------ Source material ------

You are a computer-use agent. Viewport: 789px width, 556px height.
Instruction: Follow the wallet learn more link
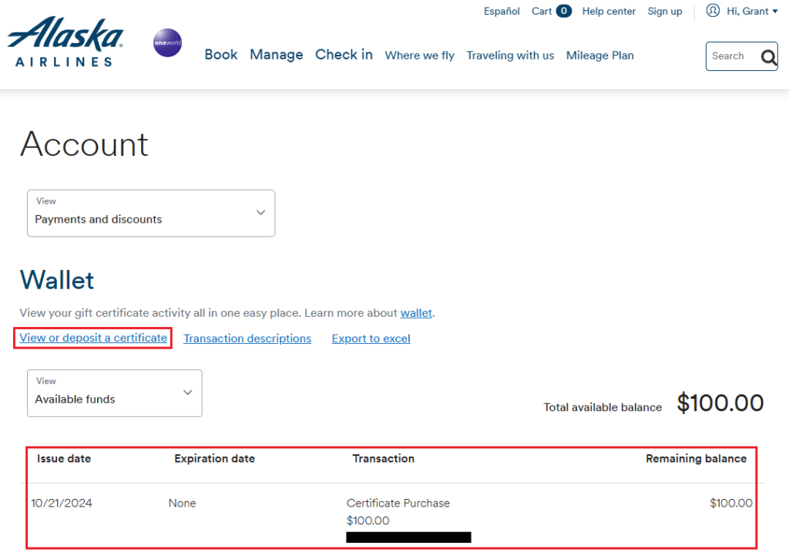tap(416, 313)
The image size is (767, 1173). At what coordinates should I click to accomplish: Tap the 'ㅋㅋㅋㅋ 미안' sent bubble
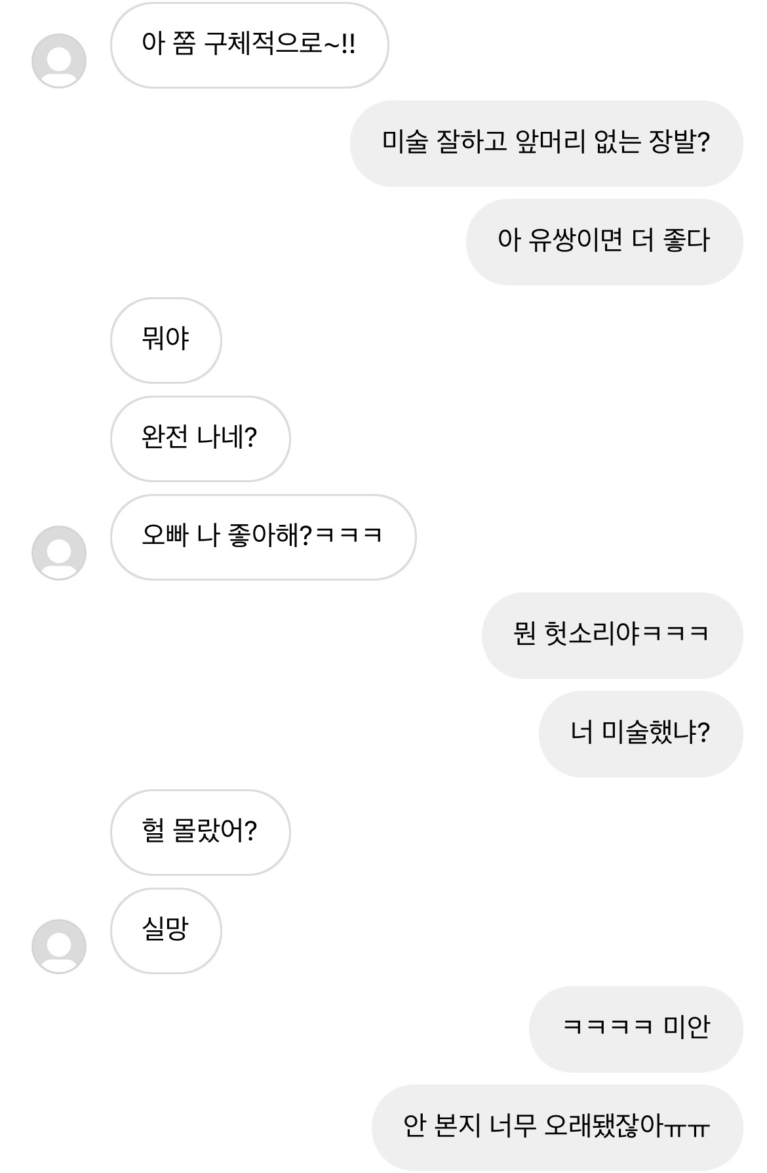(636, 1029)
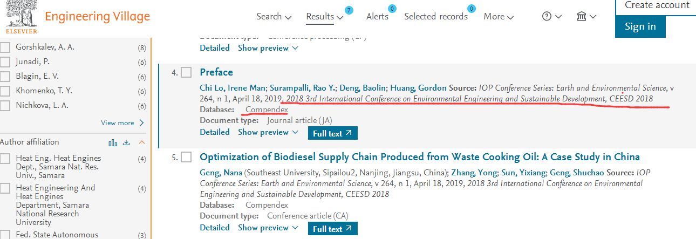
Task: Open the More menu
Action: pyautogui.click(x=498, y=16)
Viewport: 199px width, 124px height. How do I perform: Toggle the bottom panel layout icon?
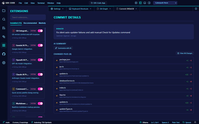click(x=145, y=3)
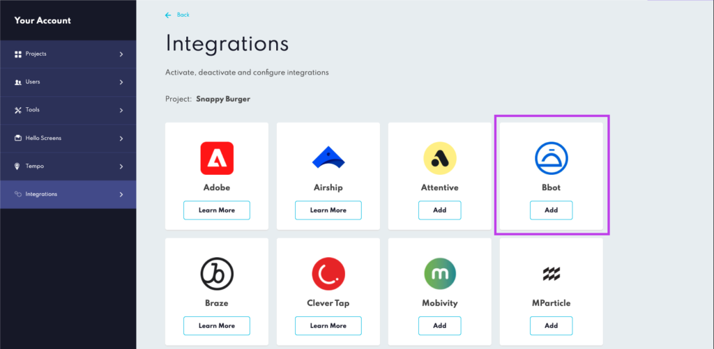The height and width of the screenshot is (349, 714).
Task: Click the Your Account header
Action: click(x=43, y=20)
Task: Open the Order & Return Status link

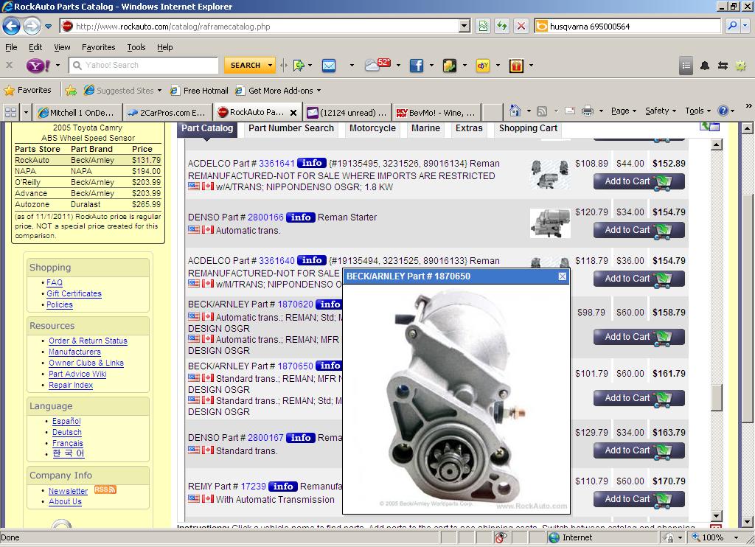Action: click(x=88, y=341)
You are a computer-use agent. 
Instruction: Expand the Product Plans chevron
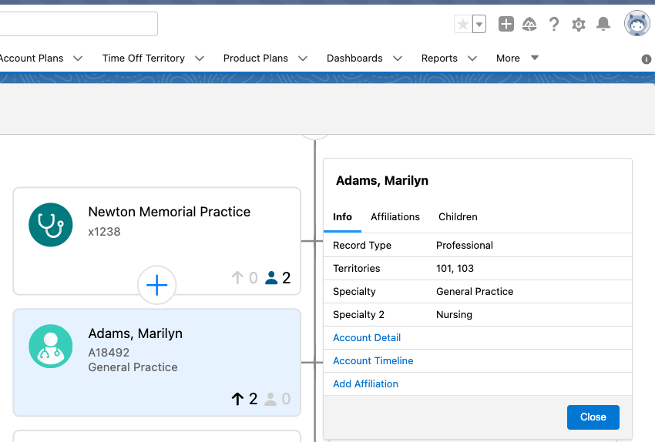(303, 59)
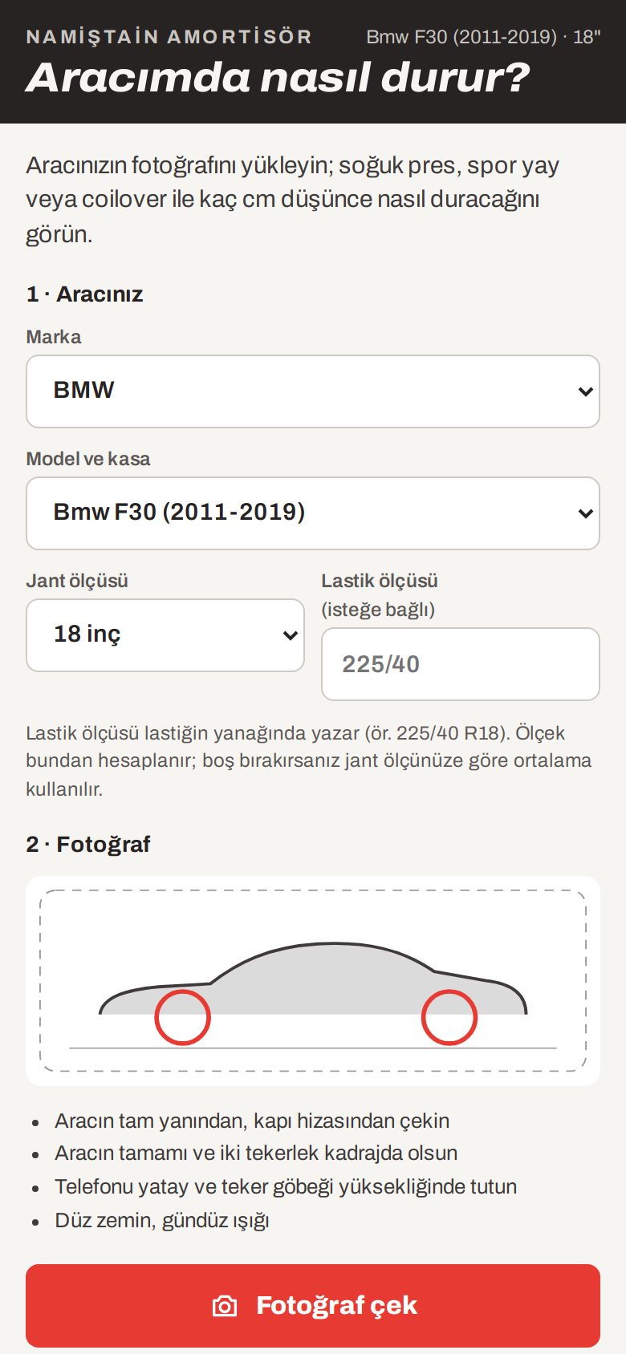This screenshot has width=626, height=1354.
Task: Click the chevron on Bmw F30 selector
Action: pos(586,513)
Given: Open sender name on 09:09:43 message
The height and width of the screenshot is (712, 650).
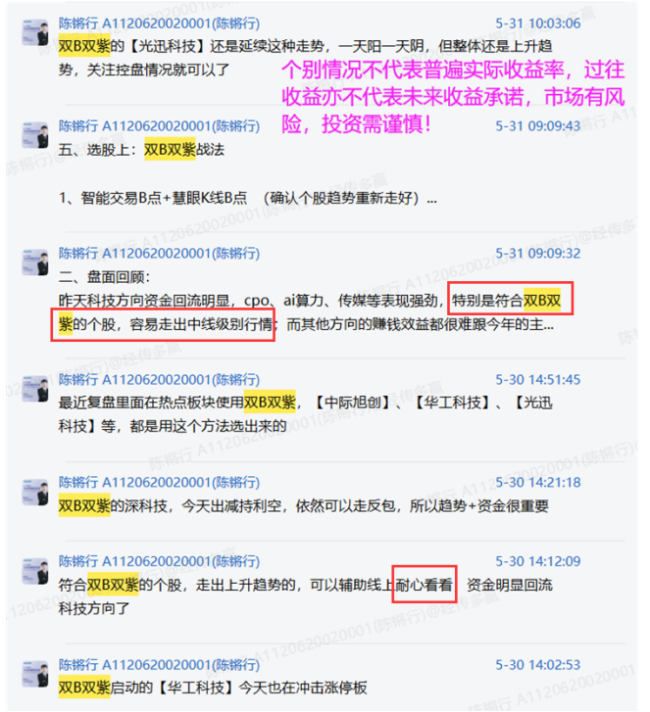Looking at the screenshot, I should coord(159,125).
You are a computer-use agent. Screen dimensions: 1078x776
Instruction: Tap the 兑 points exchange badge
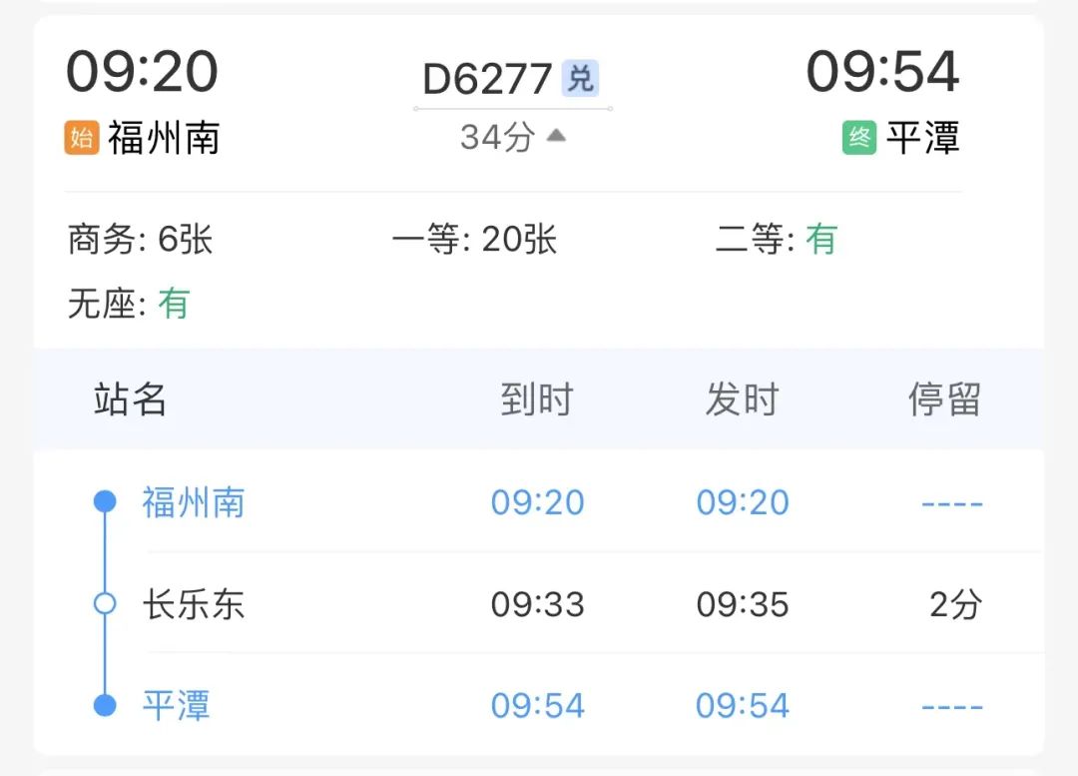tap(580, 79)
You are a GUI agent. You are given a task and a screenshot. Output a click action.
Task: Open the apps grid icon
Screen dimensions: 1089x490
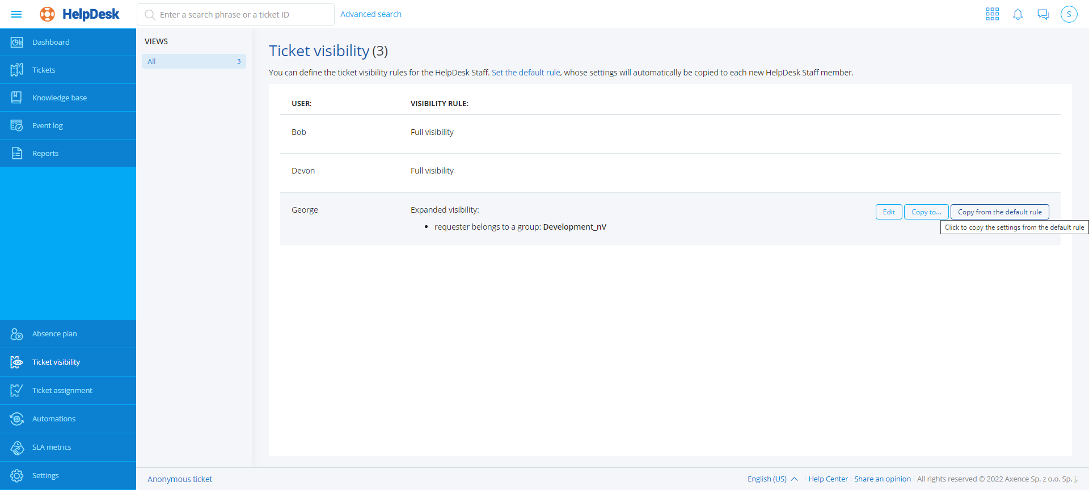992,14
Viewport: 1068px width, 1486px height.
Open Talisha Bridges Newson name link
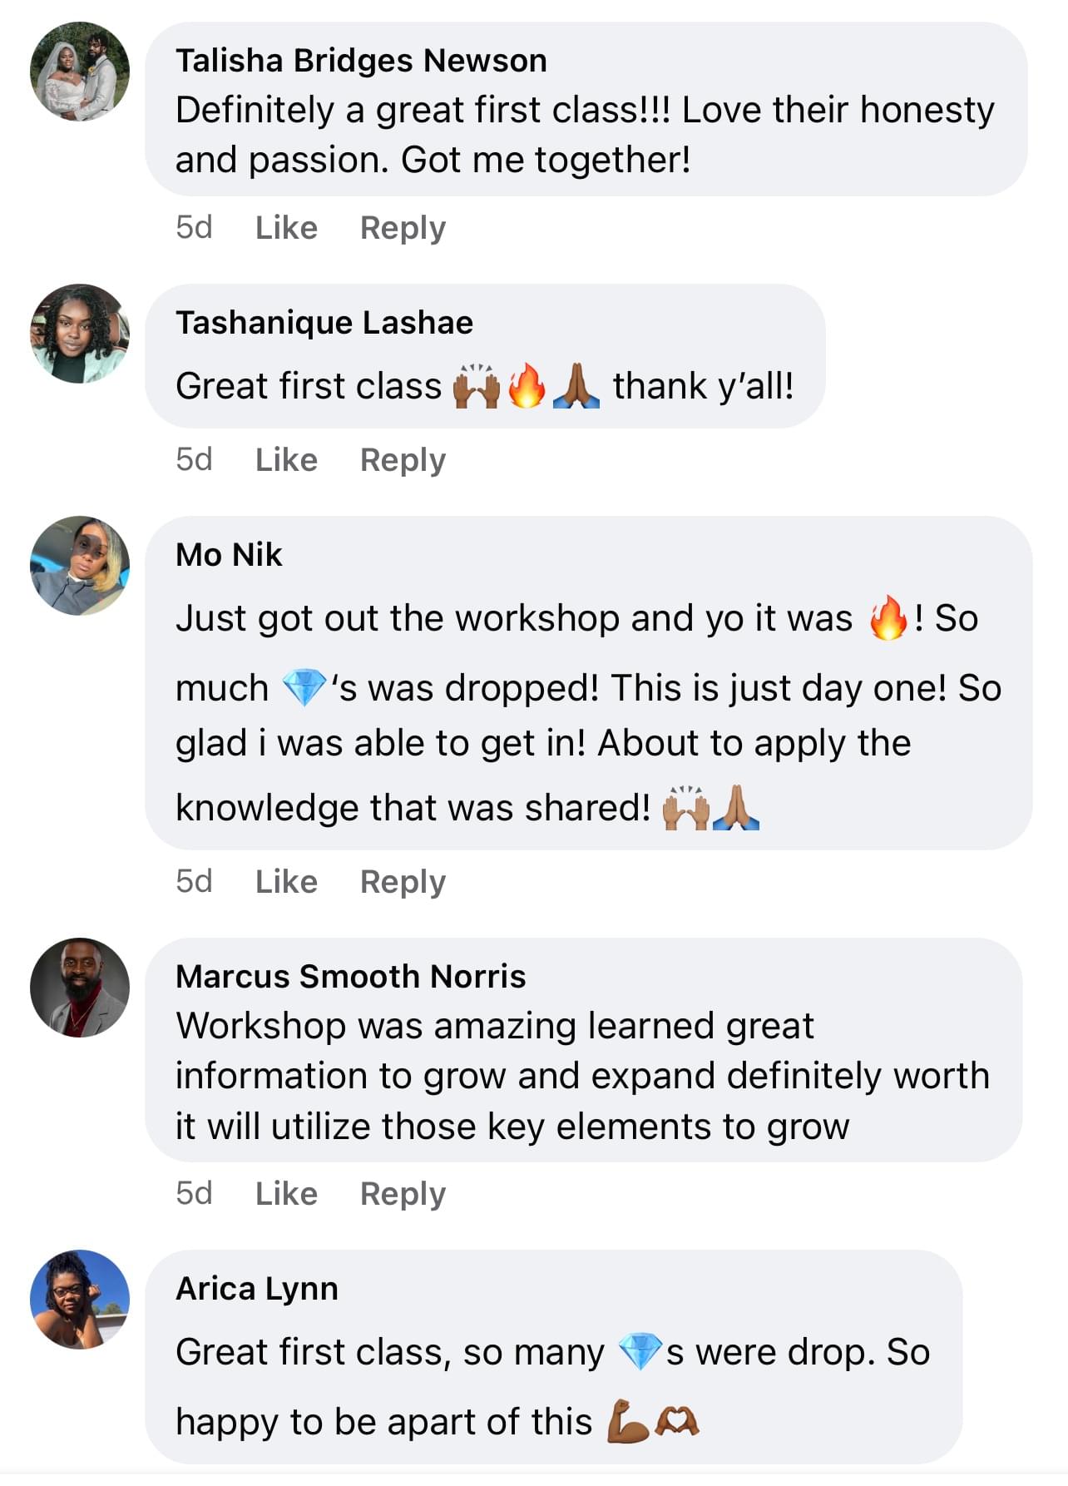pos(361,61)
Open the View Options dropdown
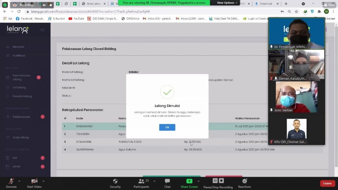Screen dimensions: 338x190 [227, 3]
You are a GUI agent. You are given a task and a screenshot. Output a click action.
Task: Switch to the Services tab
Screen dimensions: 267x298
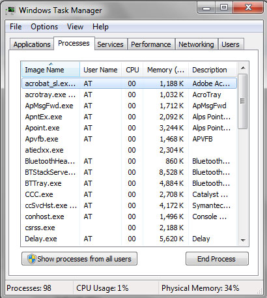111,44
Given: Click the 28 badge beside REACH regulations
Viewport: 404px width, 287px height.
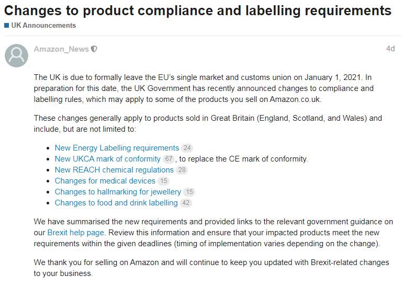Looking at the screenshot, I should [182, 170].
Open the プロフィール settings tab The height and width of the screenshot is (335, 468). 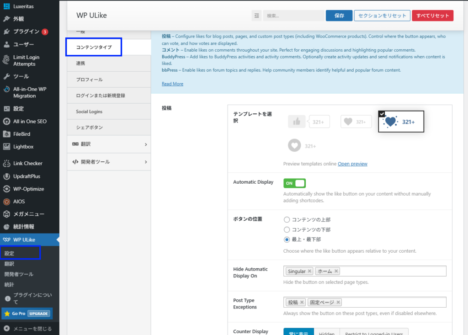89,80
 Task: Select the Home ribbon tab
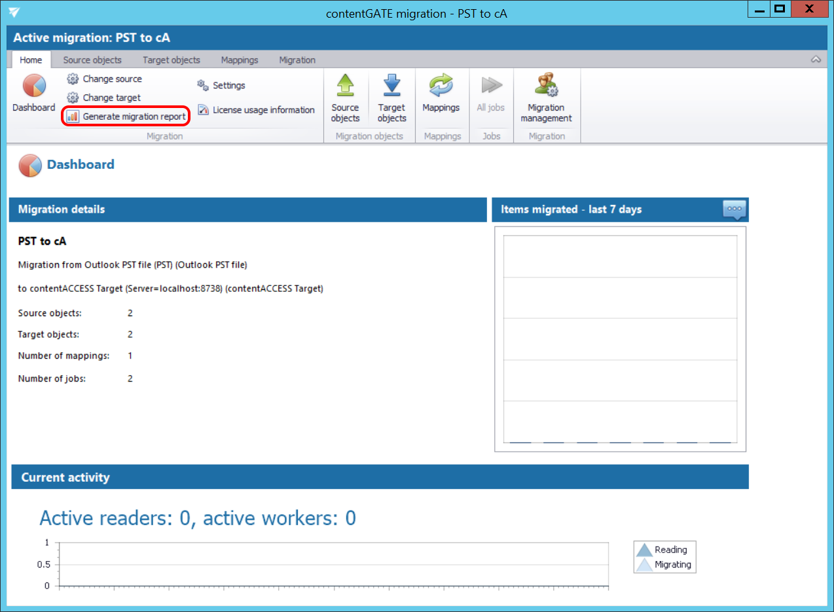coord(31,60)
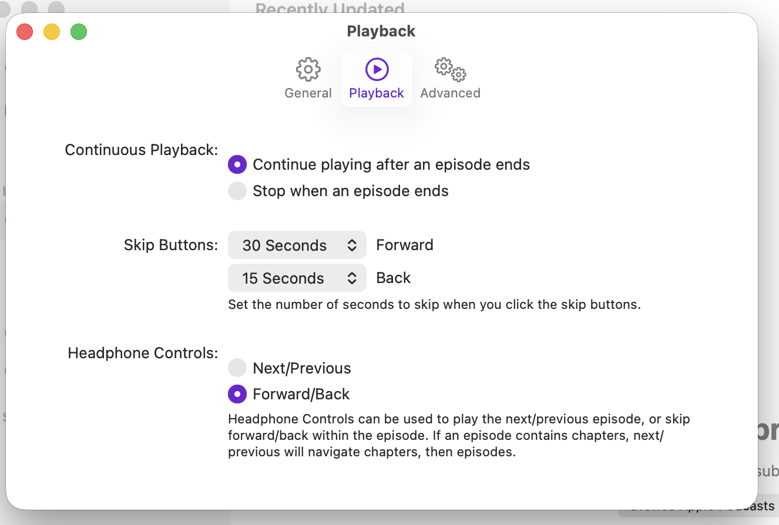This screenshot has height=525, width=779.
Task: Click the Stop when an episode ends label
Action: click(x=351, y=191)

------

- [What is expected]:
Reproduce the records above exactly, but only from the line with "Instruction: Tap the 兑 points exchange badge" up to and including the line with "Viewport: 1068px width, 1486px height.". Leave the pictures out.

- [Answer box]:
Instruction: Tap the 兑 points exchange badge
tap(580, 79)
You are a GUI agent. You are given a task and a screenshot. Output a click action.
Task: Open the apps grid icon
Screen dimensions: 1089x490
992,14
Viewport: 1068px width, 1486px height.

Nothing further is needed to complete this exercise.